Monday, September 30, 2013

Book Review: Hothouse

Book Review: 'Hothouse' by Brian Aldiss

3 / 5 Stars

‘Hot House’ was first published as a series of five novelettes in The Magazine of Fantasy and Science Fiction in 1961, with the fix-up novel released in the UK in 1962. This Sphere paperback (206 pp) was released in 1971. The cover artwork is by Eddie Jones.

(Abridged versions of ‘Hothouse’, retitled ‘The Long Afternoon of Earth’, were released in the US).

The story is set millions of years into Earth’s future, when the Sun has enlarged en route to going nova. The planet has stopped rotating, which means that one side is perpetually exposed to the Sun, and has acquired the characteristics of the novel’s title. The other half of the Earth is in perpetual darkness and cold and supports little, if any, life.

On the hothouse side of the Earth, plant life has assumed ecological supremacy; indeed, a single enormous banyan tree occupies most of the terrestrial acreage of the hemisphere.

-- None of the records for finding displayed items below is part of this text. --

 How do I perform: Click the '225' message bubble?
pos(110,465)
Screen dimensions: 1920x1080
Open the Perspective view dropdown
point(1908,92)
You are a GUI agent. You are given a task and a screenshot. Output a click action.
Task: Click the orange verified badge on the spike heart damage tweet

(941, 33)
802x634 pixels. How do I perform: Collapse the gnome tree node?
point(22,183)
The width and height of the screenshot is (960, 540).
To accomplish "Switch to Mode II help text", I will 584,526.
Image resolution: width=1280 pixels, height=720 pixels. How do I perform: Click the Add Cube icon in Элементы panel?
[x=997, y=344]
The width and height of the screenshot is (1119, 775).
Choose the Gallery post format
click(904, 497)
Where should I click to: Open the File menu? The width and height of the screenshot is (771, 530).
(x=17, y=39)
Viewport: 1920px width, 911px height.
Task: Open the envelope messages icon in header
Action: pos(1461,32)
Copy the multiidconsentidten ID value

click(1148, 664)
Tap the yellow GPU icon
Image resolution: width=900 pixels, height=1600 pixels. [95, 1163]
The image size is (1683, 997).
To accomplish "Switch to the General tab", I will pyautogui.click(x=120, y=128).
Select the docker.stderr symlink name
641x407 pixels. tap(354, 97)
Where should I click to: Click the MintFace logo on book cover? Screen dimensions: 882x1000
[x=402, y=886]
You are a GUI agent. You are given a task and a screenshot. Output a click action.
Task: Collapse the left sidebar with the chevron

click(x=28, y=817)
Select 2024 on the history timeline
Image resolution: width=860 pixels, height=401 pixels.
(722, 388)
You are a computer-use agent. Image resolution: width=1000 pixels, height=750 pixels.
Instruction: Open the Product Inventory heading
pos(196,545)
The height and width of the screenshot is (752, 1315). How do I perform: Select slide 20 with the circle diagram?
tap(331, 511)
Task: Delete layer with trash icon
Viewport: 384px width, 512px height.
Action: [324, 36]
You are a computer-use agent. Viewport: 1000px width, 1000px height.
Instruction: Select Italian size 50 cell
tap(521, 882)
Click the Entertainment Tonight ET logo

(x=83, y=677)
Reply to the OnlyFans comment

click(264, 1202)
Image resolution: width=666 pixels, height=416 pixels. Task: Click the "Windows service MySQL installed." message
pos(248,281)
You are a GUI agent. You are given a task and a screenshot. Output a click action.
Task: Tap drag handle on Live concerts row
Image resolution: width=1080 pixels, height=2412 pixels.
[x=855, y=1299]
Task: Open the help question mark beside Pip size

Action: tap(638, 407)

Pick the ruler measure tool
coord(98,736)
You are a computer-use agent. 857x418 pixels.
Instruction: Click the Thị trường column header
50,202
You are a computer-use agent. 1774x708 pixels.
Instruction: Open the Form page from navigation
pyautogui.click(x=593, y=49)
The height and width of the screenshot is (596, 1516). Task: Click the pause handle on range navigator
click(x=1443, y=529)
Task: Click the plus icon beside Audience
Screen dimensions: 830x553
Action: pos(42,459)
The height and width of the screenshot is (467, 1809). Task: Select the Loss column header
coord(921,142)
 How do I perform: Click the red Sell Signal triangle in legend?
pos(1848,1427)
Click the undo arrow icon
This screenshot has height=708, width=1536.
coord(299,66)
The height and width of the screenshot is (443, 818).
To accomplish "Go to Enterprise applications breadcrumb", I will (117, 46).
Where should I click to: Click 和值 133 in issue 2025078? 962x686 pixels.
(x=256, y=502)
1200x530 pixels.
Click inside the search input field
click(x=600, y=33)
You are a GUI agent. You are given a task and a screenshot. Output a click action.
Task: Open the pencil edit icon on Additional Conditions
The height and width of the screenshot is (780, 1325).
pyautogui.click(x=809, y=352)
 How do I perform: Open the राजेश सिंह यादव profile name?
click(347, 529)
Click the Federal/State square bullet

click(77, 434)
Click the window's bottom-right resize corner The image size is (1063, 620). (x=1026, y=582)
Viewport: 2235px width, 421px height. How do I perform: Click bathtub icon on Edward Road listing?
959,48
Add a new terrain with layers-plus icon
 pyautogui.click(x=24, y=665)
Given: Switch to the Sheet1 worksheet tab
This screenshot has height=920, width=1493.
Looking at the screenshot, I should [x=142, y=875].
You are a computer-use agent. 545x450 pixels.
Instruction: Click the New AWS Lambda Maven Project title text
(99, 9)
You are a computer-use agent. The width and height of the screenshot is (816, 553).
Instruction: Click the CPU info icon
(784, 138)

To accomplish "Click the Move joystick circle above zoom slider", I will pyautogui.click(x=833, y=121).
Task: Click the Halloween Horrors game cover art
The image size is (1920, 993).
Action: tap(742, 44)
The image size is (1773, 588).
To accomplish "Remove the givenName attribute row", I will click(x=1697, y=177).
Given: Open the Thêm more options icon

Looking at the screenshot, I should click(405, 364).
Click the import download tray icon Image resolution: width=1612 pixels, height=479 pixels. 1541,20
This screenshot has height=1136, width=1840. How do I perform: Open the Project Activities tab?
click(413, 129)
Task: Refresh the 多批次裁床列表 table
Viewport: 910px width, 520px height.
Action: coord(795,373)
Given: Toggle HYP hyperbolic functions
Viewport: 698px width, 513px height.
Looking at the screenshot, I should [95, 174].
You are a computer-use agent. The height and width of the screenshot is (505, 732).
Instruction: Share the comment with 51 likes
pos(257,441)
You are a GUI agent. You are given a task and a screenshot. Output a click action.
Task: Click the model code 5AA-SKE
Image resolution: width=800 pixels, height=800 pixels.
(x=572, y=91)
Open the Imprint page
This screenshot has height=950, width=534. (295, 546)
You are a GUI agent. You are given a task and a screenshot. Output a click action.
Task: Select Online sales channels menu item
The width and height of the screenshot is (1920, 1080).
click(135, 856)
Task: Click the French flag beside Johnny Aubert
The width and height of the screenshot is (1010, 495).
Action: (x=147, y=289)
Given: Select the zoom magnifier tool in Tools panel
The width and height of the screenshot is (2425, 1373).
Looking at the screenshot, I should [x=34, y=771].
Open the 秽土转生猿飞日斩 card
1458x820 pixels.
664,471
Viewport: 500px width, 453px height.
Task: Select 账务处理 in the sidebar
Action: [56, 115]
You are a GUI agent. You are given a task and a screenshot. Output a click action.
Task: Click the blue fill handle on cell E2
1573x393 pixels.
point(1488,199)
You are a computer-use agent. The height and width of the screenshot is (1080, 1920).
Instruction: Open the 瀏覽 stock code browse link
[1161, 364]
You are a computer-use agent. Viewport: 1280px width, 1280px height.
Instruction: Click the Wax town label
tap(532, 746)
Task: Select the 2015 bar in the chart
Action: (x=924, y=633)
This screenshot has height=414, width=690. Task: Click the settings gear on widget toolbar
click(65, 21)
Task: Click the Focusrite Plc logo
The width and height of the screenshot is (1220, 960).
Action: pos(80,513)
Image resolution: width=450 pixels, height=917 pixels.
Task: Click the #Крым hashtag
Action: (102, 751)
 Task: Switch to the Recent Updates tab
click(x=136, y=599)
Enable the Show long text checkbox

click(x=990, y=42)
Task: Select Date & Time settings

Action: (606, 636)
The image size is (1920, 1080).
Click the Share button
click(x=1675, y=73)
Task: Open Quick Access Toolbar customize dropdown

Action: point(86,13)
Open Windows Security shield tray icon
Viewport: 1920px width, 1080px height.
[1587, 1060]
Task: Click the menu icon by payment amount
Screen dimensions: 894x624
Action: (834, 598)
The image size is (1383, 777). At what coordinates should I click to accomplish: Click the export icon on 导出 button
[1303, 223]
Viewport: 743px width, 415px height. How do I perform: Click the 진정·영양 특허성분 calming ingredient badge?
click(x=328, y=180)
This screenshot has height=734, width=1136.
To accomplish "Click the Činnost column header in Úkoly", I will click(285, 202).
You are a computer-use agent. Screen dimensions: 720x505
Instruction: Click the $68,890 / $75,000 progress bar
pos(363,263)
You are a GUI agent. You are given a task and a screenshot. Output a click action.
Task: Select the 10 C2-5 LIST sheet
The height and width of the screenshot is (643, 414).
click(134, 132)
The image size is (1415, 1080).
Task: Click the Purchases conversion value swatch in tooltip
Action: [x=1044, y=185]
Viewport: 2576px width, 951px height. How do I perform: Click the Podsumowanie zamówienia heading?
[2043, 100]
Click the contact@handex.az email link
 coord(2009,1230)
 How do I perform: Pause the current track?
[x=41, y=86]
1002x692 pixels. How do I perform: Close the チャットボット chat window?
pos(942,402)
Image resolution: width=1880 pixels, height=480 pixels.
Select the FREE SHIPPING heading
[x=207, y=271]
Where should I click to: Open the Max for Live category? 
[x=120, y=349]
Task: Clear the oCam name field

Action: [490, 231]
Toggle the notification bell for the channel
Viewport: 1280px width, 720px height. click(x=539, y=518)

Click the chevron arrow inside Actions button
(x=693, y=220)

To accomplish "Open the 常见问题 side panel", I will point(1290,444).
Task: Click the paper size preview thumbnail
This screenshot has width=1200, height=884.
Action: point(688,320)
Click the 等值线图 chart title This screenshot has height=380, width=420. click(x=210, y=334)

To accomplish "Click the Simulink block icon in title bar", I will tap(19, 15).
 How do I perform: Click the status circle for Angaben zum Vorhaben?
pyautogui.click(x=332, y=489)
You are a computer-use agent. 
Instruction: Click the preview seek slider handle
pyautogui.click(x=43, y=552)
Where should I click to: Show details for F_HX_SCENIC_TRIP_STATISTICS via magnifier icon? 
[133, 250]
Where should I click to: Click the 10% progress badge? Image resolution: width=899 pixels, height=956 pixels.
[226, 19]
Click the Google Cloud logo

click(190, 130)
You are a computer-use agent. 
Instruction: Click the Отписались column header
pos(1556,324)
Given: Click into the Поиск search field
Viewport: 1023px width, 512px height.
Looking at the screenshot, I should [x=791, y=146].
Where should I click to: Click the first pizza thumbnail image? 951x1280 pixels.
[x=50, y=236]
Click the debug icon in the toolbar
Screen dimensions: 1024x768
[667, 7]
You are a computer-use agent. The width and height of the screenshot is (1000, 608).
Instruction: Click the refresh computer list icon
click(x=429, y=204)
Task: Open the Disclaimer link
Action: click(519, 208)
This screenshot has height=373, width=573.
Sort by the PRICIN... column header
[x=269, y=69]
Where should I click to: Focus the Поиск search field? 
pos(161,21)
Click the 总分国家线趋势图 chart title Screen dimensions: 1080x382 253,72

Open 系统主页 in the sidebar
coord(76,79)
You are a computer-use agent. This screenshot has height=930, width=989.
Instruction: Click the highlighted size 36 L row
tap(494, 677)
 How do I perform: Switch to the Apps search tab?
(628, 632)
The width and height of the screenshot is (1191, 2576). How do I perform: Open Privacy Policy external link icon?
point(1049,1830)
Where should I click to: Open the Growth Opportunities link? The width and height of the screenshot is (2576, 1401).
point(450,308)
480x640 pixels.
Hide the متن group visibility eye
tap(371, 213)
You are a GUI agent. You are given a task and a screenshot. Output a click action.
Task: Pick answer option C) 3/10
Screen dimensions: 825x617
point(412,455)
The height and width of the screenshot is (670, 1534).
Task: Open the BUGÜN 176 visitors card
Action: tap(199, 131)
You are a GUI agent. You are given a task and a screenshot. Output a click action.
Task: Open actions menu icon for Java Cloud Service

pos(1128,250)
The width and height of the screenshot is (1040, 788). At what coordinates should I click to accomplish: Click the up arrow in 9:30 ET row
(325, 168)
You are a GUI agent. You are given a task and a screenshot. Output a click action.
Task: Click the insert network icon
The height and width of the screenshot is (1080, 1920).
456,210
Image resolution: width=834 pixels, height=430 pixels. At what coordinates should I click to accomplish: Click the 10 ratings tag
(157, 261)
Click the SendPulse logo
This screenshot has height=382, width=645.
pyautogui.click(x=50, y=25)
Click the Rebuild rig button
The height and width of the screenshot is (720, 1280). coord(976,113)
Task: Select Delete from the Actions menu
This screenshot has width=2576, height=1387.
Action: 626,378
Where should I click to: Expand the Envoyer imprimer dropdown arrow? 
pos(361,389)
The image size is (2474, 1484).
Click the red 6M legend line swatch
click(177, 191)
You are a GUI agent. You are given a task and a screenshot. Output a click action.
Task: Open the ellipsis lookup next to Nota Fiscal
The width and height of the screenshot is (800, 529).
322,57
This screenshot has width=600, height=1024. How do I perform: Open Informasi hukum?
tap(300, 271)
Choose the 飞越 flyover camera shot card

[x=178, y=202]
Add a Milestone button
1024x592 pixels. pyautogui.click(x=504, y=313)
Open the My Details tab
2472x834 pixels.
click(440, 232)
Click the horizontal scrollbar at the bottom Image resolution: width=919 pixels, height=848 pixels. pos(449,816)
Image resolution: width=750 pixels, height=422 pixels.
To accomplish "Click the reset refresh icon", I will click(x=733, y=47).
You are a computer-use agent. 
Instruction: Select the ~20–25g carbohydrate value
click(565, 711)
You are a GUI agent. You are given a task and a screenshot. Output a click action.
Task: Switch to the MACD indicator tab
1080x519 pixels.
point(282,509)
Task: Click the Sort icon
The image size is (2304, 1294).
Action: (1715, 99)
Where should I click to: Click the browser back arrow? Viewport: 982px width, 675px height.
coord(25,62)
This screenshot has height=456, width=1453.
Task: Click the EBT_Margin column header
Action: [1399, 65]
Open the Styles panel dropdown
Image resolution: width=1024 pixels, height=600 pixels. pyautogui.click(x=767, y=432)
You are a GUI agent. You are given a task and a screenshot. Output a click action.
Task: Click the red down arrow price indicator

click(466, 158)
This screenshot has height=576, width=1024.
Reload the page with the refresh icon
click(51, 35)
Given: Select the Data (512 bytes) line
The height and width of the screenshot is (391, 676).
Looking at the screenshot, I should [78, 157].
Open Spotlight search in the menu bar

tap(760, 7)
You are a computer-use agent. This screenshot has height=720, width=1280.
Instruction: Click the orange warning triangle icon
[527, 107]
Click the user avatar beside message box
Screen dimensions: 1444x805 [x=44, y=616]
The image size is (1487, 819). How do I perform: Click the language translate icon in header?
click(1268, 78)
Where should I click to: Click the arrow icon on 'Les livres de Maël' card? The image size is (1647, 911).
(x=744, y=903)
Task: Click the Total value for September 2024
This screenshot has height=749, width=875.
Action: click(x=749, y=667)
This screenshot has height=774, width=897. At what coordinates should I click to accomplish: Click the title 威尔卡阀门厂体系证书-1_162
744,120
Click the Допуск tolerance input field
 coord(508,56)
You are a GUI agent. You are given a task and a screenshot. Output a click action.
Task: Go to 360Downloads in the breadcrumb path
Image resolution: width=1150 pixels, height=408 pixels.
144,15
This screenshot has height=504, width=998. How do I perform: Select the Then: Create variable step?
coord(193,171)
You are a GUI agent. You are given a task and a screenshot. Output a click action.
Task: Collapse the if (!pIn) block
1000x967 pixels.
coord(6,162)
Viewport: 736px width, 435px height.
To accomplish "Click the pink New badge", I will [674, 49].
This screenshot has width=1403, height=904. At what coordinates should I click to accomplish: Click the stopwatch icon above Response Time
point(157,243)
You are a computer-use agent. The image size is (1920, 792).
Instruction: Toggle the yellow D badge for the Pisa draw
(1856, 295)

Most animal life has long since been extinguished by the increased solar radiation, but mankind lingers on – in the form of 2-feet tall tarsier-like creatures who survive in the upper branches of the banyan. Life is a continuous struggle for survival between the humans, a few giant, surviving insects, and a vicious array of carnivorous plants.

As the novel opens the reader is introduced to a band of humans, led by the elderly Lily-yo, and featuring the main character, a man child named Gren. A vividly described series of battles against the relentless plant life results in Gren leaving the tribe, cast into the unknown regions of the forest, filled with creatures even stranger than those occupying the teeming boughs .

As the novel unfolds, Gren finds unlikely allies in his journey across the landscape of this ‘hothouse’. But Gren doesn’t realize that the planet upon which he wanders is itself destined for extinction, for the Sun is beginning to swell even larger…..and soon the plants and animals on the surface of the Earth will have to confront the end of all life..........

For a novel first written in 1962 (and of course well before author Aldiss became increasingly infatuated with the New Wave movement and its literary contrivances) ‘Hothouse’ has a surprisingly modern prose style: clean, direct, and for the most part devoid of figurative mannerisms. 

The ecology of this far-future Earth is well-conceived and features some of more interesting monsters depicted in sf. The middle stretches of the narrative do suffer from some loss of momentum, a plain consequence of ‘Hothouse’ s genesis as a fix-up.

But overall, Hothouse stands as one of the better novels the genre produced in the early 60s, and one of its more imaginative treatments of ecology.